Юра не шевельнулся и не отозвался. Морщинистое острое лицо Копченого побагровело.

– Брось ствол! – рявкнул он вдруг. – На ремни порежу, сучонок!

Он резко повернулся к Кореневу, и в этот миг Юра нажал на спусковой крючок.

Пистолет словно взорвался у него в руках, выплюнув сгусток смертоносного огня. Снова завизжали женщины. Копченый сильно качнулся и вдруг рухнул на пол. Скорчился и сдавленно захрипел.

– Митяй! – крикнул Князь.

Митяй вскочил со стула, подбежал к белоглазому, одной рукой слегка прижал его продырявленную ладонь к столу, другой обхватил рукоять ножа и рывком выдернул его из столешницы.

Другой дружок Князя, тощий, долговязый, осторожно подошел к Юре Кореневу и протянул руку:

– Тише, малой, тише. – Он улыбнулся. – Ты хорошо сработал. А теперь отдай пистолет мне.

С этими словами парень осторожно вынул из крепко стиснутых пальцев Юры пистолет и, облегченно вздохнув, сунул его в карман куртки.

Митяй уже заматывал Князю покалеченную ладонь полотенцем. Тот, однако, смотрел не на Митяя, а на Юру.

– Молодец, шкет, – похвалил он. – А теперь чеши домой. И никому не говори о том, что здесь было! Понял меня?

– Да, – тихо вымолвил Юра.

– Если кому расскажешь… знаешь, что будет?

– Что?

– Посмотри на мое лицо.

Юра посмотрел.

– Страшное? – с усмешкой поинтересовался Князь.

– Да.

– Будешь болтать лишнее – у тебя будет такое же. Ну, все, иди.

Раненый бандит застонал на полу.

– А… как же он? – спросил Юра, глядя на бандита.

– За этого ушлепка не переживай.

– Вы ему вызовете «Скорую»?

Белоглазый улыбнулся:

– Само собой. Не боись, шкет, все будет тип-топ.
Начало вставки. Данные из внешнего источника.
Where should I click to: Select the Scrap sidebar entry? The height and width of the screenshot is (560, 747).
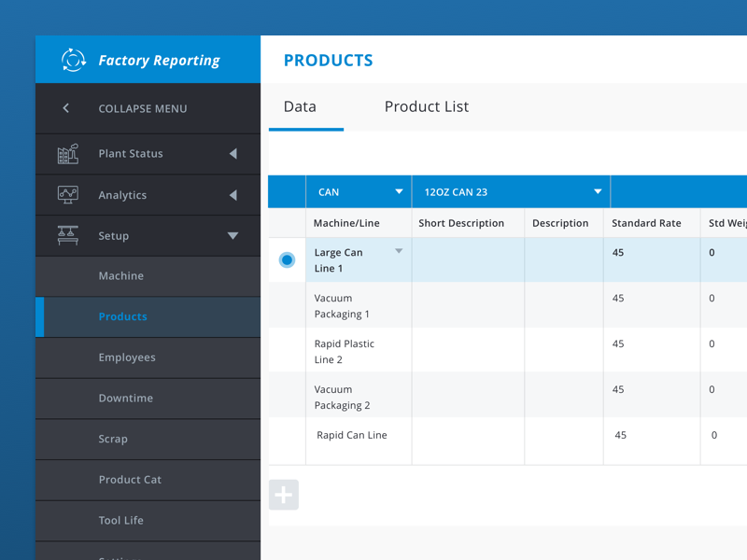tap(113, 439)
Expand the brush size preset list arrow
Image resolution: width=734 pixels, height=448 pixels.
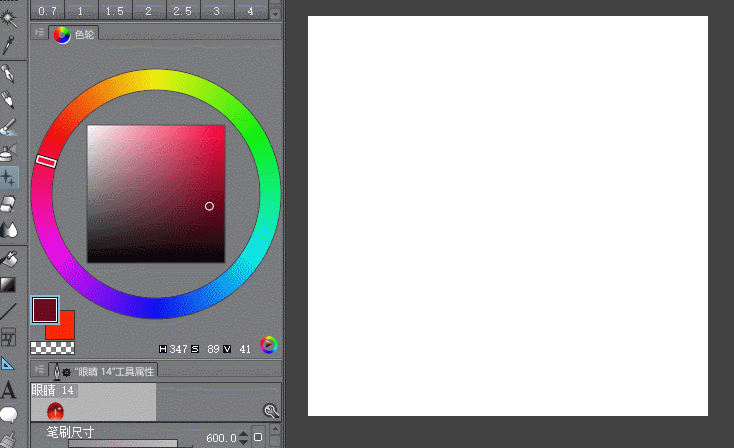pyautogui.click(x=275, y=14)
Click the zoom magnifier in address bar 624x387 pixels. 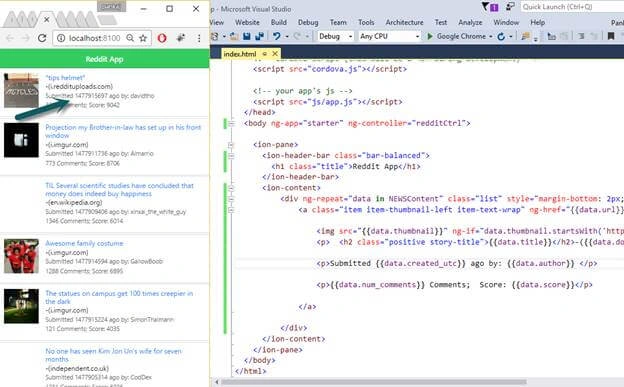coord(130,38)
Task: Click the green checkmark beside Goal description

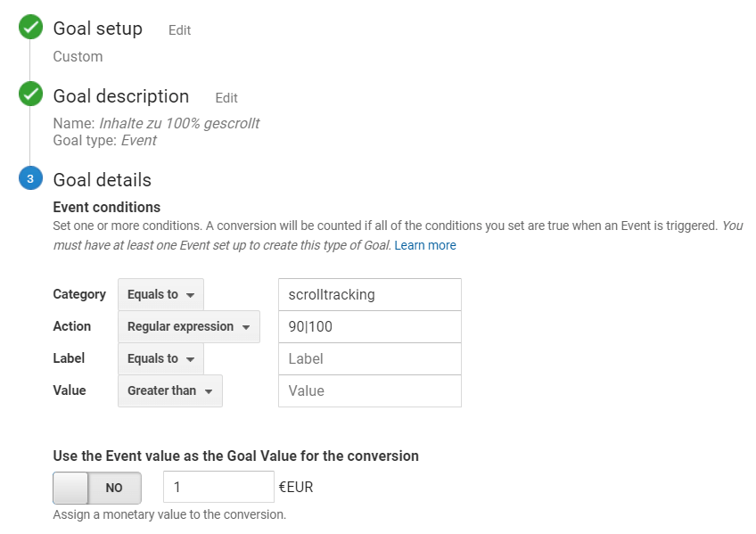Action: pyautogui.click(x=31, y=94)
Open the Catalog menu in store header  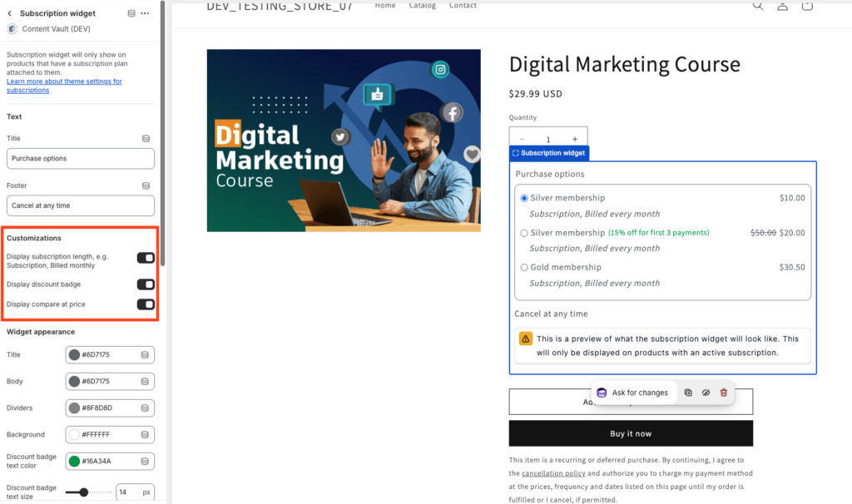pyautogui.click(x=422, y=6)
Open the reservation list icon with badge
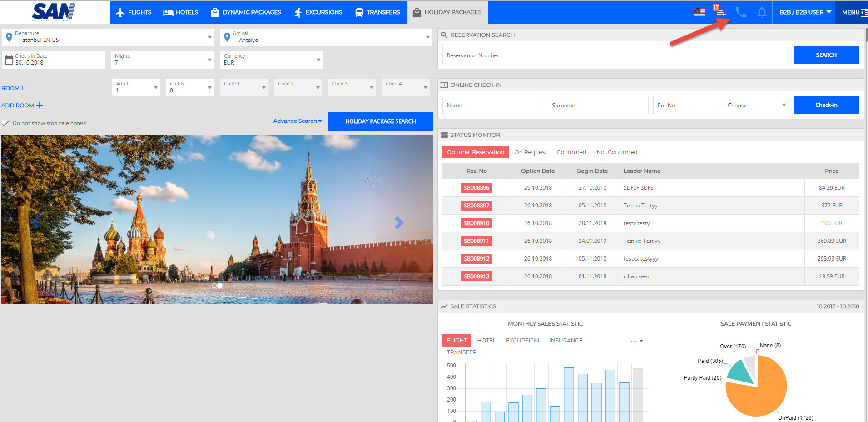 [721, 12]
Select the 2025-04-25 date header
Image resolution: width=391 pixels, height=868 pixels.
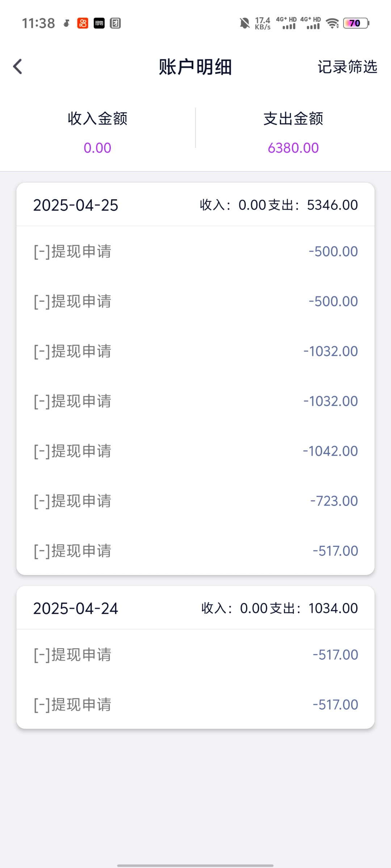click(x=76, y=205)
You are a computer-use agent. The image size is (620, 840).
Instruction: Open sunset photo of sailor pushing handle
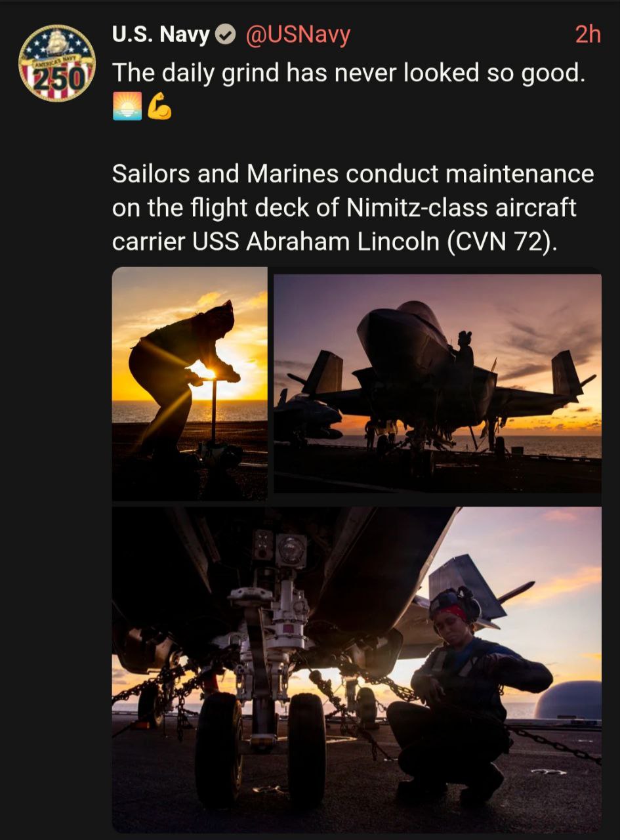[x=190, y=384]
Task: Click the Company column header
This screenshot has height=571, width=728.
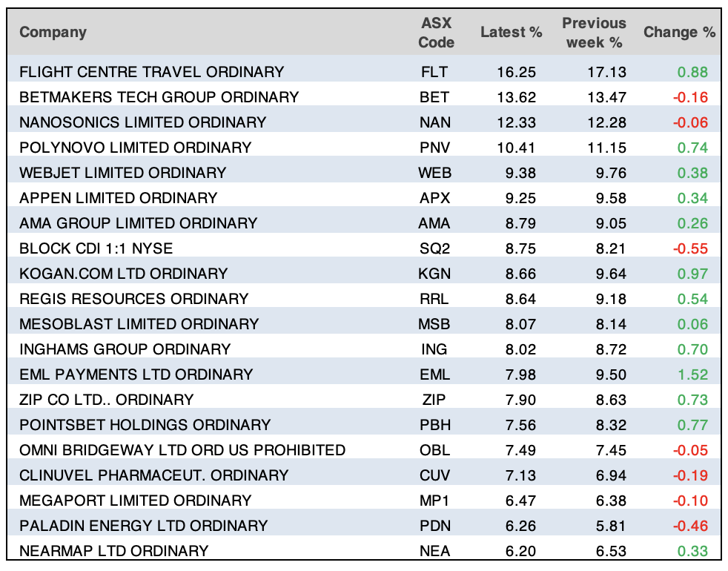Action: 53,33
Юра упаковал скрипку в футляр, поданный ему Митяем, и повернулся было к выходу, но Князь его окликнул:

– Обожди, шкет! Тебя как зовут-то?

– Юра. Коренев.

– Корешок, значит. – Князь осклабил в усмешке длинные желтые зубы. – Мне это нравится! Запомни, Корешок: теперь ты – мой человек. Если будут проблемы – приходи сразу ко мне. Даже если их не будет – все равно приходи.
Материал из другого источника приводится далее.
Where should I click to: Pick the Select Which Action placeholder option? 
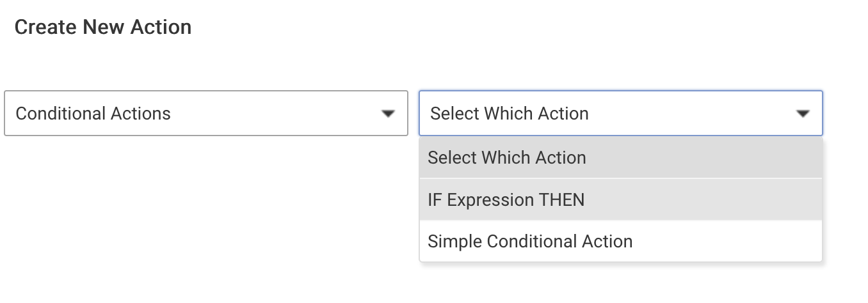506,158
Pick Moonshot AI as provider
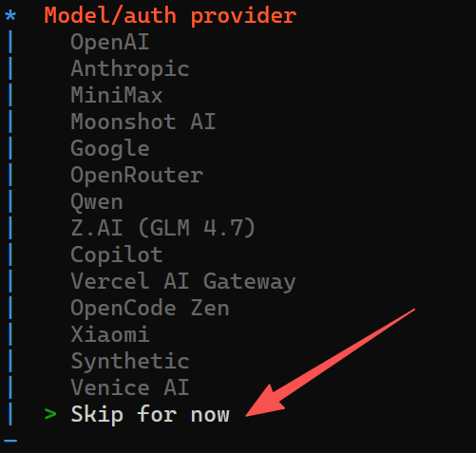The height and width of the screenshot is (453, 476). 143,122
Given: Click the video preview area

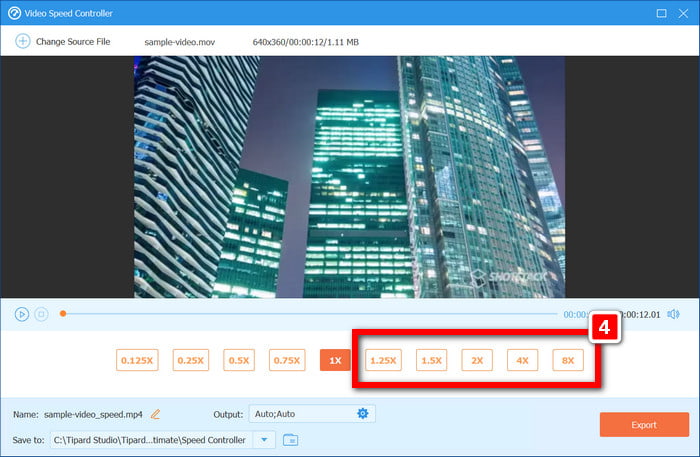Looking at the screenshot, I should pyautogui.click(x=349, y=177).
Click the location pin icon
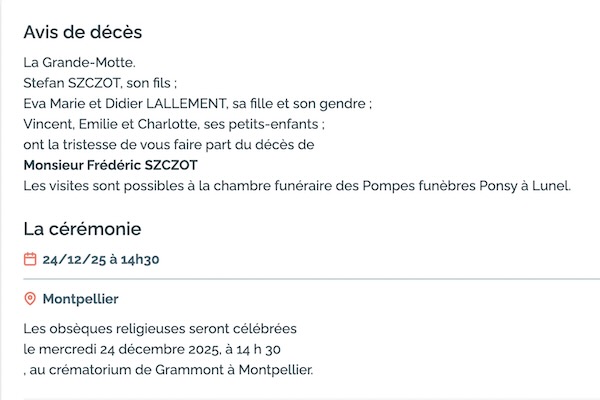 30,299
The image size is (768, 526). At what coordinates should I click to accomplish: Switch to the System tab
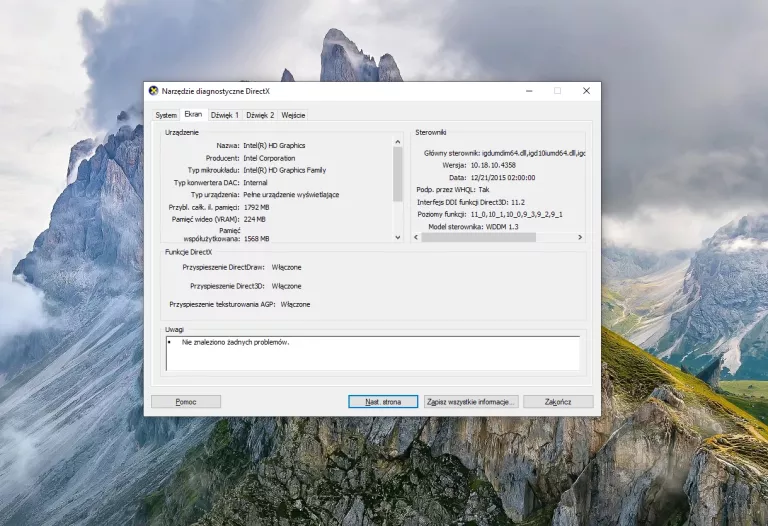166,115

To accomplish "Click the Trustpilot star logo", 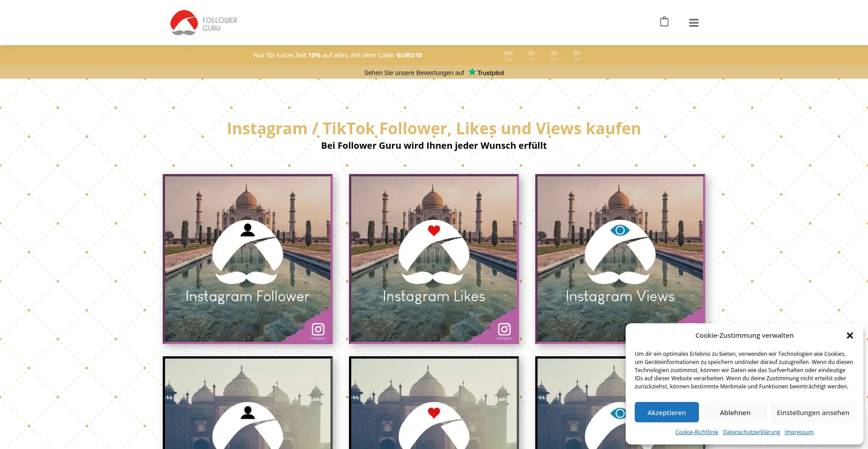I will (486, 72).
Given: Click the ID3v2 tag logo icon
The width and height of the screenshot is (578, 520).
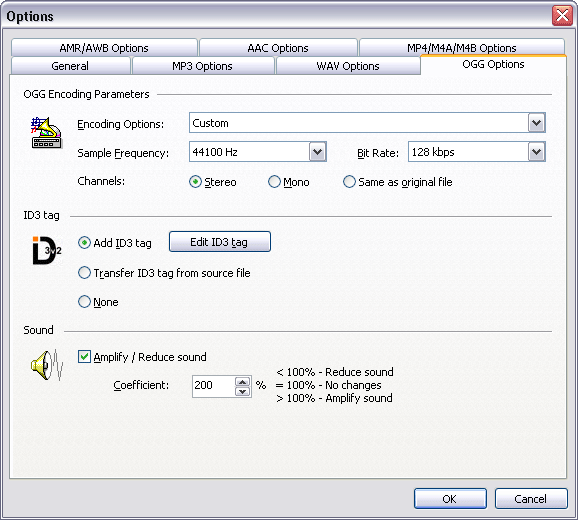Looking at the screenshot, I should [x=47, y=251].
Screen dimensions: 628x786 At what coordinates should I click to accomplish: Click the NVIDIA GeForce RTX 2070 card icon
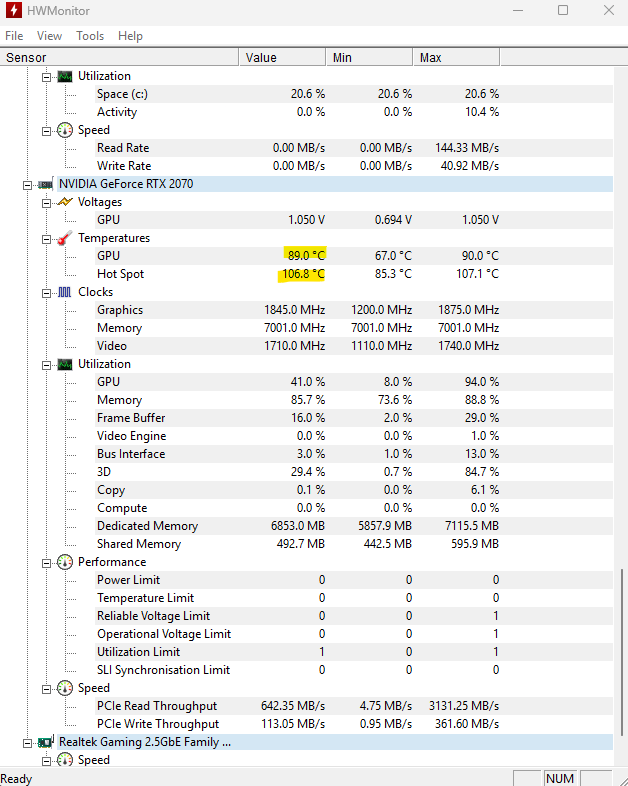(x=46, y=184)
Юра облизнул пересохшие губы и тихо спросил:

– Со скрипкой?

– Чего? – не понял Князь.

– Со скрипкой приходить?

Князь и его блатные друзья дружно засмеялись.

– Нет, можешь без скрипки. Ты теперь не скрипач, ты – Корешок. Ну, топай!
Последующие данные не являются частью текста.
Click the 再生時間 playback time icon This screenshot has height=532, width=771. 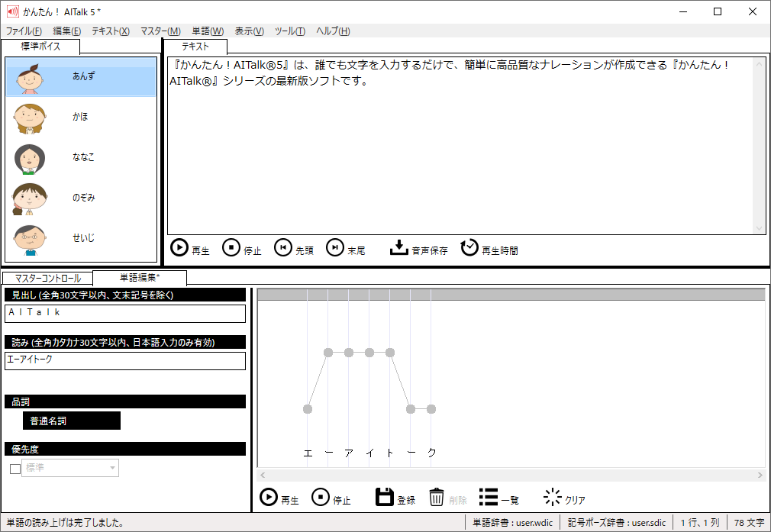(469, 247)
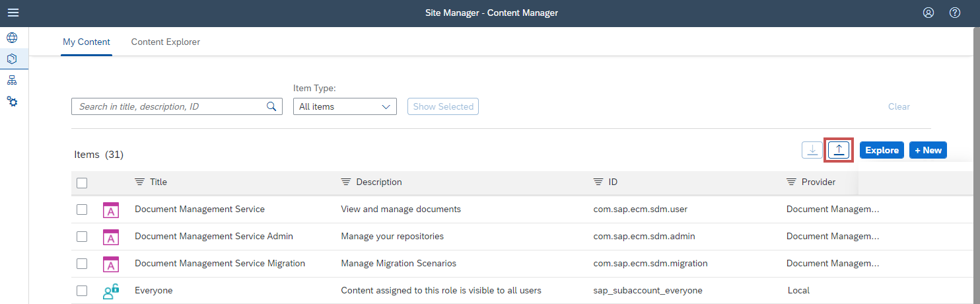Expand the Item Type dropdown

(x=344, y=106)
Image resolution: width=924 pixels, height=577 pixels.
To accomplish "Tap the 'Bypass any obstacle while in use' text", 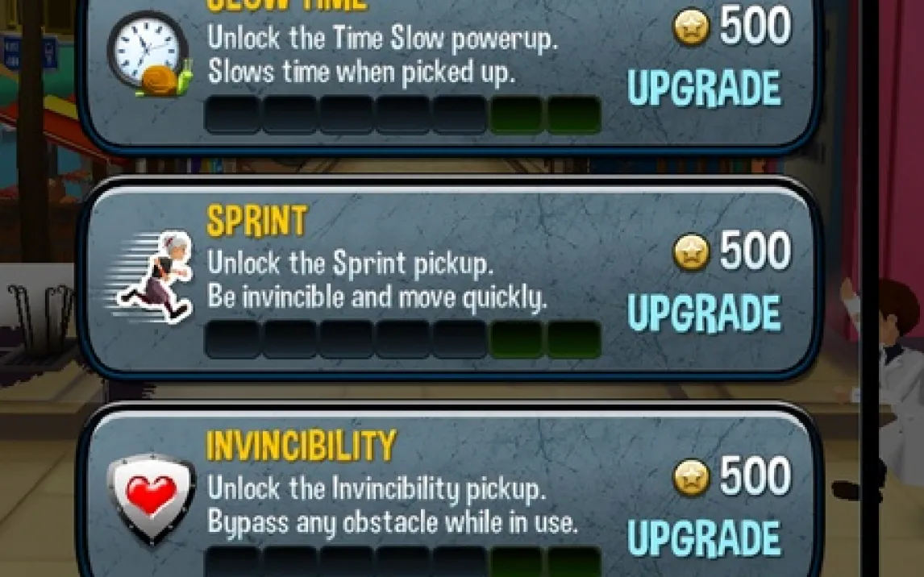I will click(x=393, y=523).
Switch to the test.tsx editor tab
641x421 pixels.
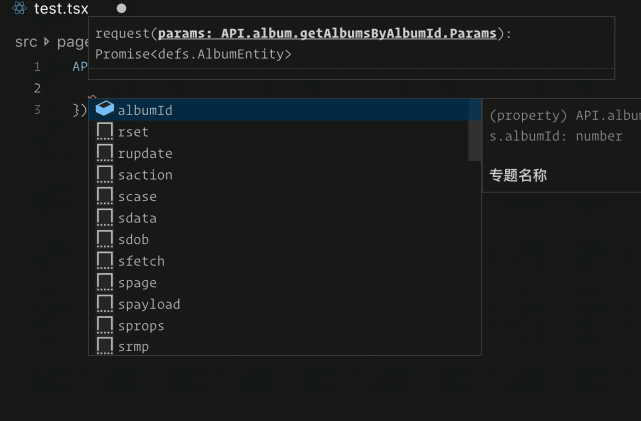pyautogui.click(x=61, y=8)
Перед тем как уйти, Юра посмотрел на девочку с черной челкой. Она по-прежнему сидела в своем кресле с «Тетрисом» в руках, целиком погруженная в игру. Казалось, произошедшие недавно ужасы не произвели на нее никакого впечатления.

Юра подумал, что она – самая странная из всех девочек, каких он видел. Он уткнул глаза в пол и, ни на кого не глядя, вышел из подвала.